Exports account for another 40%, with Europe emerging as a strong market. Italy, Bulgaria, and Spain are among its largest overseas destinations, while Australia and Dubai are growing markets. Ecommerce platforms such as Amazon and Flipkart contribute about 20% of revenue.
One of the major challenges she has faced is educating consumers on how to care for a natural product.
“We don’t use chemical coatings, so coconut shells can develop a white mould-like formation if they are kept wet in an enclosed space.

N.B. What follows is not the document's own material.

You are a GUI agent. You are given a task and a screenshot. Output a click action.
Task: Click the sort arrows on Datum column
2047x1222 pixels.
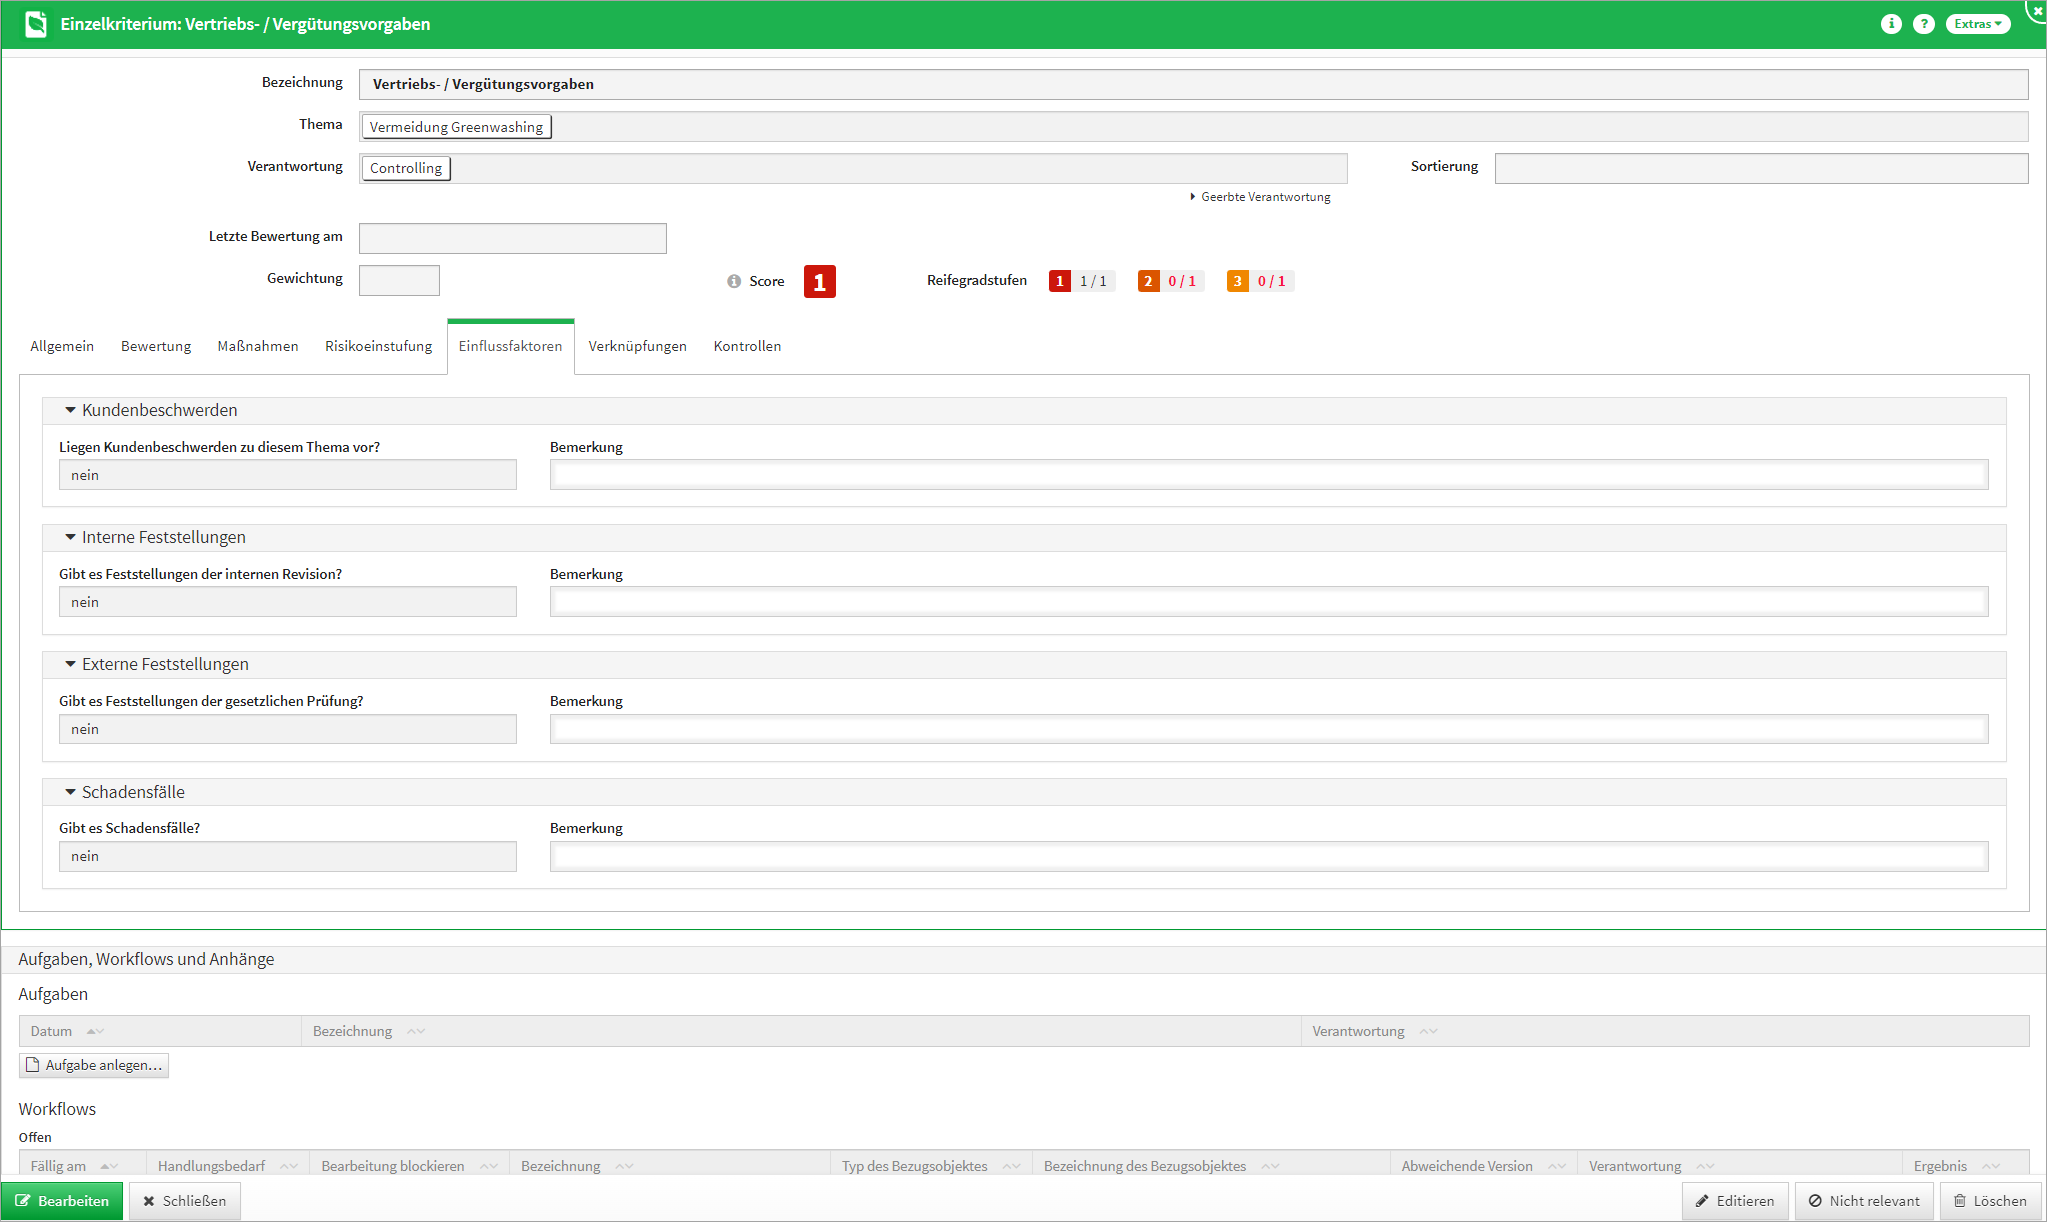(96, 1032)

This is harmless; a simple wash and proper drying resolve it. But consumers conditioned by plastic wash something, then shut it in a cupboard while it’s still wet. With proper care—leaving the shell open to dry before storing—it lasts 10 to 15 years,” she explains. The other challenge has been to source quality coconut shells.
“I learned this the hard way in the summer of 2021, when I suddenly got a flood of complaints about cracking bowls. I had to learn that shells need to be dried under a shed with fans, not in direct sunlight,” she says.
Still bootstrapped, Thenga Coco currently has revenue of Rs 3.5 crore. The goal for next year is nearly double, with the increase primarily driven by exports.
The support she has valued most came through TechnoServe’s Greenr programme, which connected her with a mentor and provided access to masterclasses and a strong support network.
Ajay Menon, Senior Practice Lead (Entrepreneurship) & Program Director (Greenr Accelerator Program) TechnoServe India, points out that Thenga Coco is a compelling example of how locally rooted sustainable businesses can build commercially successful and scalable brands.
“Over the last 10 months in the Greenr Accelerator Program, it has grown revenue by 34% and jobs by 25%, while strengthening operational efficiency and market expansion. Their growth demonstrates that sustainability-led businesses can drive both environmental impact and strong business outcomes,” he says.
Thenga Coco has taken a subsidised loan so far and is raising funds for the first time this year. The funds will also enable Kuriakose to participate in international B2B exhibitions in Europe, thereby driving sales.